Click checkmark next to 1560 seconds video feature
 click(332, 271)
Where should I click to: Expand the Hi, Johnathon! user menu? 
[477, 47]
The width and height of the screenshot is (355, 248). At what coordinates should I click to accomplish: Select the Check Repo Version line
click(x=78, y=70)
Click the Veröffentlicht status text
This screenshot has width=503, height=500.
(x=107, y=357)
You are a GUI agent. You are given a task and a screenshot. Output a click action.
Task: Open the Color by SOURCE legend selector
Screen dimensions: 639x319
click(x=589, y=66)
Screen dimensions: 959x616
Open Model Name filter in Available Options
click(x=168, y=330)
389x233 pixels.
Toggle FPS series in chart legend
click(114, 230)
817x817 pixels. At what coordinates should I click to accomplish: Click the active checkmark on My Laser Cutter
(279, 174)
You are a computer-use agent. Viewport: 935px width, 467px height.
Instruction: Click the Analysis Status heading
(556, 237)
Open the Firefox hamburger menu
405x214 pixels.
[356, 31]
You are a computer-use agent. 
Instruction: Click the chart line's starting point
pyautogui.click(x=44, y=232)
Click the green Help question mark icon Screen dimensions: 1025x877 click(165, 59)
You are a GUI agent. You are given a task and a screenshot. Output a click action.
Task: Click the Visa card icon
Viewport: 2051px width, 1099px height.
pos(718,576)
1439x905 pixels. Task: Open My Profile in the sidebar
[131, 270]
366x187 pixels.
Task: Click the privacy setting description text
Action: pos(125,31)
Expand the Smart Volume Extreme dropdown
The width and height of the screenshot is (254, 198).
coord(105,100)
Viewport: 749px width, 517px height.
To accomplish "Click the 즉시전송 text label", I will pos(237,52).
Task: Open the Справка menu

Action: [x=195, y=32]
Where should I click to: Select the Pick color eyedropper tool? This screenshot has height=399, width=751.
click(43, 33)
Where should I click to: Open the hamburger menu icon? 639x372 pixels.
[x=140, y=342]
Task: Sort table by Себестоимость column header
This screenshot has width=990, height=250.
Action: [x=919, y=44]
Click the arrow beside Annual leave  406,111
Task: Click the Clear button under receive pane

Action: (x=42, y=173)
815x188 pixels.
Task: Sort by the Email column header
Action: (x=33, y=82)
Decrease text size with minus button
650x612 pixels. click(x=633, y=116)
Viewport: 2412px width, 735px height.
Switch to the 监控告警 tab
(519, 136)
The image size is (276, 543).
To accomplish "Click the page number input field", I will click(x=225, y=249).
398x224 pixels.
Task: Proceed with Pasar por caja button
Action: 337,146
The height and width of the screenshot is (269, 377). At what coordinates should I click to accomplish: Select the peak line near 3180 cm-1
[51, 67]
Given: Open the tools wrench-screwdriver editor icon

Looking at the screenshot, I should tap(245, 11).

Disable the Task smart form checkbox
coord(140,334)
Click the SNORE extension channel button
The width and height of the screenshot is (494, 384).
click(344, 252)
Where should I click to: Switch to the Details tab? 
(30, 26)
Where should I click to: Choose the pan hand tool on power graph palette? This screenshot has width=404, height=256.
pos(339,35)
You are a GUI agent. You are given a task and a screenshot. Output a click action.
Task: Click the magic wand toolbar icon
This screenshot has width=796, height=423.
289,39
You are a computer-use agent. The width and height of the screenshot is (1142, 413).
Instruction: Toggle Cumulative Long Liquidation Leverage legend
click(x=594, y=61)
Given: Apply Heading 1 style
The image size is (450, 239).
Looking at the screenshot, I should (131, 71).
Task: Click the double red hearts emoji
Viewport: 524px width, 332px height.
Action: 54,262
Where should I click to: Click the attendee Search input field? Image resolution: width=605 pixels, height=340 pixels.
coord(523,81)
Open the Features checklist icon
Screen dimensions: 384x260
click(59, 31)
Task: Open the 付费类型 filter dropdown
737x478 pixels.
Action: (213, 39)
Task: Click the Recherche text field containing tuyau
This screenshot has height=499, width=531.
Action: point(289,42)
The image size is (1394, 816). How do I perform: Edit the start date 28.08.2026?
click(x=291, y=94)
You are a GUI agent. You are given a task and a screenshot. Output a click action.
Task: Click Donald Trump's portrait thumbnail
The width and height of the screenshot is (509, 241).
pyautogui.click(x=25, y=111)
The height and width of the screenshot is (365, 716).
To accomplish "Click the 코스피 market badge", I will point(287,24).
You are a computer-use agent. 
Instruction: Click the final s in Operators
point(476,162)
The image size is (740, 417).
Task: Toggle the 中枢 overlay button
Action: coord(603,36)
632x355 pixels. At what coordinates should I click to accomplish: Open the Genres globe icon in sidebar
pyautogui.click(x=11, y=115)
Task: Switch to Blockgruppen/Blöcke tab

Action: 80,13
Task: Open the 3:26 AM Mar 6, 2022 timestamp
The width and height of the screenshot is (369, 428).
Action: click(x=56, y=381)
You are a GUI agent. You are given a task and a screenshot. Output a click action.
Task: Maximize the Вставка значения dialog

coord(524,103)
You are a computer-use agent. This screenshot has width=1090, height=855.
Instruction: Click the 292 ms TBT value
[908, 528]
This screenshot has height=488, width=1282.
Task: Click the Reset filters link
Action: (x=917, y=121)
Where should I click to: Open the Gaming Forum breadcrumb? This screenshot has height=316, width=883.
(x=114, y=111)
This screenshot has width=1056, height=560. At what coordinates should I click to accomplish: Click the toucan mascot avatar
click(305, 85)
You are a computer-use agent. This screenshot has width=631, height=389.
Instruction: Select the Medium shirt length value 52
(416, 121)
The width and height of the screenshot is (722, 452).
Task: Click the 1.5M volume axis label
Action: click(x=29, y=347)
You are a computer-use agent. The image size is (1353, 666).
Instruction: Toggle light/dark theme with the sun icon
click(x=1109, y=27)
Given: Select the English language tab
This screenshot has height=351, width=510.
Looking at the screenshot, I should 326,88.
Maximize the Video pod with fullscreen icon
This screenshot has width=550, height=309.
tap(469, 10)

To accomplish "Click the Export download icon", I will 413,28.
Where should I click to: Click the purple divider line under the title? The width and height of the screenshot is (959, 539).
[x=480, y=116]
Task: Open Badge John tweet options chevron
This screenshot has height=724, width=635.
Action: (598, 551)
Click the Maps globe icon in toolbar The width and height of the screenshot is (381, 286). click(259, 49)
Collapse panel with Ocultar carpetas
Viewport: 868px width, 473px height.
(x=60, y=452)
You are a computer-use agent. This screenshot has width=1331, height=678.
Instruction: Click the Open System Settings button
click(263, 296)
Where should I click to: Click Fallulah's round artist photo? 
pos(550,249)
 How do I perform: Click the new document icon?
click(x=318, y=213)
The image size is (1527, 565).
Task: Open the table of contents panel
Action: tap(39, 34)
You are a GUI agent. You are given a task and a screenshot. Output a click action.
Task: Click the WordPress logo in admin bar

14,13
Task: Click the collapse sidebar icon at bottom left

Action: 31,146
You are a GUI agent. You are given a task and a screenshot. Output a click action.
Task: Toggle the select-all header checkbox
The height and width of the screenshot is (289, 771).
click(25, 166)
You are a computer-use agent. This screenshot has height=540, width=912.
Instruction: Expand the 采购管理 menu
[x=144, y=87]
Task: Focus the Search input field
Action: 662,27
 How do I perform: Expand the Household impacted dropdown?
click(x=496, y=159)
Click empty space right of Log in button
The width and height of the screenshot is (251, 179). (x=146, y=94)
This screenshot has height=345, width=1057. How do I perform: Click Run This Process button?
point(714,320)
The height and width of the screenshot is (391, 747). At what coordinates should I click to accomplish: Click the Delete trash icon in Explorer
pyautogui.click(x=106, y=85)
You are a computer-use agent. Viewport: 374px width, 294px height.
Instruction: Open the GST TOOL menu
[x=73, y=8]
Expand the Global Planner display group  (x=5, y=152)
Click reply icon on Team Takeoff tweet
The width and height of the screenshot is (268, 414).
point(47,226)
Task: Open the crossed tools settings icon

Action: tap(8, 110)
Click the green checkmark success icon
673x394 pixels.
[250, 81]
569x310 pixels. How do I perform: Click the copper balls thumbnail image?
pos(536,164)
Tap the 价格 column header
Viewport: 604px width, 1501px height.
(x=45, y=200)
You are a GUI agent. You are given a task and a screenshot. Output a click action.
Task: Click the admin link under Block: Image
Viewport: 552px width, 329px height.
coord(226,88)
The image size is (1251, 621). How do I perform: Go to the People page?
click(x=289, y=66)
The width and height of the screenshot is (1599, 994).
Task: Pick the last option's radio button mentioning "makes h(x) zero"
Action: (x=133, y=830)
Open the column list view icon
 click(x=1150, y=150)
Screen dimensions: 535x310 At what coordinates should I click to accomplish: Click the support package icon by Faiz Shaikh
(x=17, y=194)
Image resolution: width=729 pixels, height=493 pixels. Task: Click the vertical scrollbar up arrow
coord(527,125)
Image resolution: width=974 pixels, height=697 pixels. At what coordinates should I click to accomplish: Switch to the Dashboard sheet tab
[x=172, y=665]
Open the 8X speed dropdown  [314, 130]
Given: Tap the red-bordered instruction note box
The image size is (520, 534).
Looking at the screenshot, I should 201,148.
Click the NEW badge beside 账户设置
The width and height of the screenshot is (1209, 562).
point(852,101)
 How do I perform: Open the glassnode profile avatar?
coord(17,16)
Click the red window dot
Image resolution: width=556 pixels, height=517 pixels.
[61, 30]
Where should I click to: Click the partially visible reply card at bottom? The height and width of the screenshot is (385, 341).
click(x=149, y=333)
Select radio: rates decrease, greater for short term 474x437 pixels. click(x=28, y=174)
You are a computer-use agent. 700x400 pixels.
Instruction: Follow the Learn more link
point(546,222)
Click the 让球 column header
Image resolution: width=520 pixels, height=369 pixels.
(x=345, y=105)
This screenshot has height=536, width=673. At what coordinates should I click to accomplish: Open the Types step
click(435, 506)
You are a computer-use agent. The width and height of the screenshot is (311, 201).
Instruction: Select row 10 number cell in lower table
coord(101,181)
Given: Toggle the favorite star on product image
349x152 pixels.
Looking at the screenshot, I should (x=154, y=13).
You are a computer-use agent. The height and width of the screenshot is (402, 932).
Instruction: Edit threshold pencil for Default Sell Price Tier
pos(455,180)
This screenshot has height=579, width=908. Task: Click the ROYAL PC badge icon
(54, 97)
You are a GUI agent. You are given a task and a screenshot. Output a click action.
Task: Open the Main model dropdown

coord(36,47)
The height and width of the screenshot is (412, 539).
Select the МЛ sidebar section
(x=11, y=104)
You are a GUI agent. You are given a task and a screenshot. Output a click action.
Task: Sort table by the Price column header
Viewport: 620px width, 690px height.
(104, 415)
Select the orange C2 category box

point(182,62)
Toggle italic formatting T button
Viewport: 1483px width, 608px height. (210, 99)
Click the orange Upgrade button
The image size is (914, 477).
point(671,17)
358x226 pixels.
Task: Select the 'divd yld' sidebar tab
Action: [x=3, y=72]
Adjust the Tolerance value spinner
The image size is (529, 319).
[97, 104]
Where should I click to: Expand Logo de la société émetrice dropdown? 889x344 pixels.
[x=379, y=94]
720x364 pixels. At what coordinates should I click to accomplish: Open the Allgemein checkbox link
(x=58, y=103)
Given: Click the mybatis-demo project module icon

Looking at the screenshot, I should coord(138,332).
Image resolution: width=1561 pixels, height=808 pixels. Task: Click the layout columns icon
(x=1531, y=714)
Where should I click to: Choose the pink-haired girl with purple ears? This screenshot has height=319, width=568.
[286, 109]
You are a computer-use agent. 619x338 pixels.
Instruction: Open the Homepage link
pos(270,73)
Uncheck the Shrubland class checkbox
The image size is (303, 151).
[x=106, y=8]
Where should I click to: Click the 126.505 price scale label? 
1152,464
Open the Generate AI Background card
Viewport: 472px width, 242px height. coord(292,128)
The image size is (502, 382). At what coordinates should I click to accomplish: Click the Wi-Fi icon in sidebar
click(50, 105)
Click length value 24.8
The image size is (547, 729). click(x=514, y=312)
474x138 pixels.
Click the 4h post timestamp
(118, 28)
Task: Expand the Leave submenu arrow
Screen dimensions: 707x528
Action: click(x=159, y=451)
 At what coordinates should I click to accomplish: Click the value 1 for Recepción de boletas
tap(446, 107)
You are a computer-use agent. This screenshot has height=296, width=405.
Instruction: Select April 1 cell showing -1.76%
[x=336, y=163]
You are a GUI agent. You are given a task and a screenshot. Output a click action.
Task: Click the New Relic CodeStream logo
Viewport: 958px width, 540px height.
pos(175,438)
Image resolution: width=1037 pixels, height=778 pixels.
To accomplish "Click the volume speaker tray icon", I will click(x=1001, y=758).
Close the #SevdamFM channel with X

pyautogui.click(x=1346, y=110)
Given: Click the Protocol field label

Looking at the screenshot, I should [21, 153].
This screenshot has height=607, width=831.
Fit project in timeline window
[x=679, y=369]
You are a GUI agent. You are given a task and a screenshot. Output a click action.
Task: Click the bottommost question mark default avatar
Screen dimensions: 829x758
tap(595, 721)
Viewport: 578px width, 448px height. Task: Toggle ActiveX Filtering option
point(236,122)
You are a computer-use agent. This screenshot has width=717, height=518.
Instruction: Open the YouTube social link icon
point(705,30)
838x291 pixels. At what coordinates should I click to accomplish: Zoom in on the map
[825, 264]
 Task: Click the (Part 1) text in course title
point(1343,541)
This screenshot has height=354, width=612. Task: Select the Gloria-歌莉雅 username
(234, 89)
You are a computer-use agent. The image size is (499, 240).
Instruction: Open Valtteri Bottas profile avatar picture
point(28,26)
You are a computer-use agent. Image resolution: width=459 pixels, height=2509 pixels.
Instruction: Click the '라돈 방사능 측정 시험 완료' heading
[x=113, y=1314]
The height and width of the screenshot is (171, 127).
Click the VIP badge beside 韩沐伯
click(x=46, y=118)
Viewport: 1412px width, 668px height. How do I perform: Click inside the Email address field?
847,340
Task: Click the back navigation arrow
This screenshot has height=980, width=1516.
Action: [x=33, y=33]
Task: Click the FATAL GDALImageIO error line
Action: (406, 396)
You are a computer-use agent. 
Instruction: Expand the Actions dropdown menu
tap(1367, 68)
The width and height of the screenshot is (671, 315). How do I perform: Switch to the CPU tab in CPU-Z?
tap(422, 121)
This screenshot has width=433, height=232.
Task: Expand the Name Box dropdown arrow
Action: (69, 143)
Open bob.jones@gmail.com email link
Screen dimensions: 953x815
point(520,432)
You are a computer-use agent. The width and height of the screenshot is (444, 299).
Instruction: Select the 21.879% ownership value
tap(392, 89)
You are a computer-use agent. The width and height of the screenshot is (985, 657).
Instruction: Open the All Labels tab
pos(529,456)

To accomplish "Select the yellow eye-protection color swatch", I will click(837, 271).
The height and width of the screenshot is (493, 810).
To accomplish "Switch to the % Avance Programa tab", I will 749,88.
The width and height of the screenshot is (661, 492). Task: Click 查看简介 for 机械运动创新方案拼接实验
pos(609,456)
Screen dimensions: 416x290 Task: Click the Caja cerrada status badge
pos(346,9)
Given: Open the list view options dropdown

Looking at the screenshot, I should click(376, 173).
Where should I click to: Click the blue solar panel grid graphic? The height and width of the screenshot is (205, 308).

Problem:
Transcribe the records above from the line holding "Task: Sort table by the Price column header" down to the line holding "Task: Click the New Relic CodeStream logo", inclusive, without adding anything.

Solution for this problem:
Task: Sort table by the Price column header
Viewport: 620px width, 690px height.
(104, 415)
Select the orange C2 category box

point(182,62)
Toggle italic formatting T button
Viewport: 1483px width, 608px height. (210, 99)
Click the orange Upgrade button
The image size is (914, 477).
point(671,17)
358x226 pixels.
Task: Select the 'divd yld' sidebar tab
Action: [x=3, y=72]
Adjust the Tolerance value spinner
The image size is (529, 319).
[97, 104]
Where should I click to: Expand Logo de la société émetrice dropdown? 889x344 pixels.
[x=379, y=94]
720x364 pixels. At what coordinates should I click to accomplish: Open the Allgemein checkbox link
(x=58, y=103)
Given: Click the mybatis-demo project module icon

Looking at the screenshot, I should coord(138,332).
Image resolution: width=1561 pixels, height=808 pixels. Task: Click the layout columns icon
(x=1531, y=714)
Where should I click to: Choose the pink-haired girl with purple ears? This screenshot has height=319, width=568.
[286, 109]
You are a computer-use agent. 619x338 pixels.
Instruction: Open the Homepage link
pos(270,73)
Uncheck the Shrubland class checkbox
The image size is (303, 151).
[x=106, y=8]
Where should I click to: Click the 126.505 price scale label? 
1152,464
Open the Generate AI Background card
Viewport: 472px width, 242px height. coord(292,128)
The image size is (502, 382). At what coordinates should I click to accomplish: Click the Wi-Fi icon in sidebar
click(50, 105)
Click length value 24.8
The image size is (547, 729). click(x=514, y=312)
474x138 pixels.
Click the 4h post timestamp
(118, 28)
Task: Expand the Leave submenu arrow
Screen dimensions: 707x528
Action: click(x=159, y=451)
 At what coordinates should I click to accomplish: Click the value 1 for Recepción de boletas
tap(446, 107)
You are a computer-use agent. This screenshot has height=296, width=405.
Instruction: Select April 1 cell showing -1.76%
[x=336, y=163]
You are a GUI agent. You are given a task and a screenshot. Output a click action.
Task: Click the New Relic CodeStream logo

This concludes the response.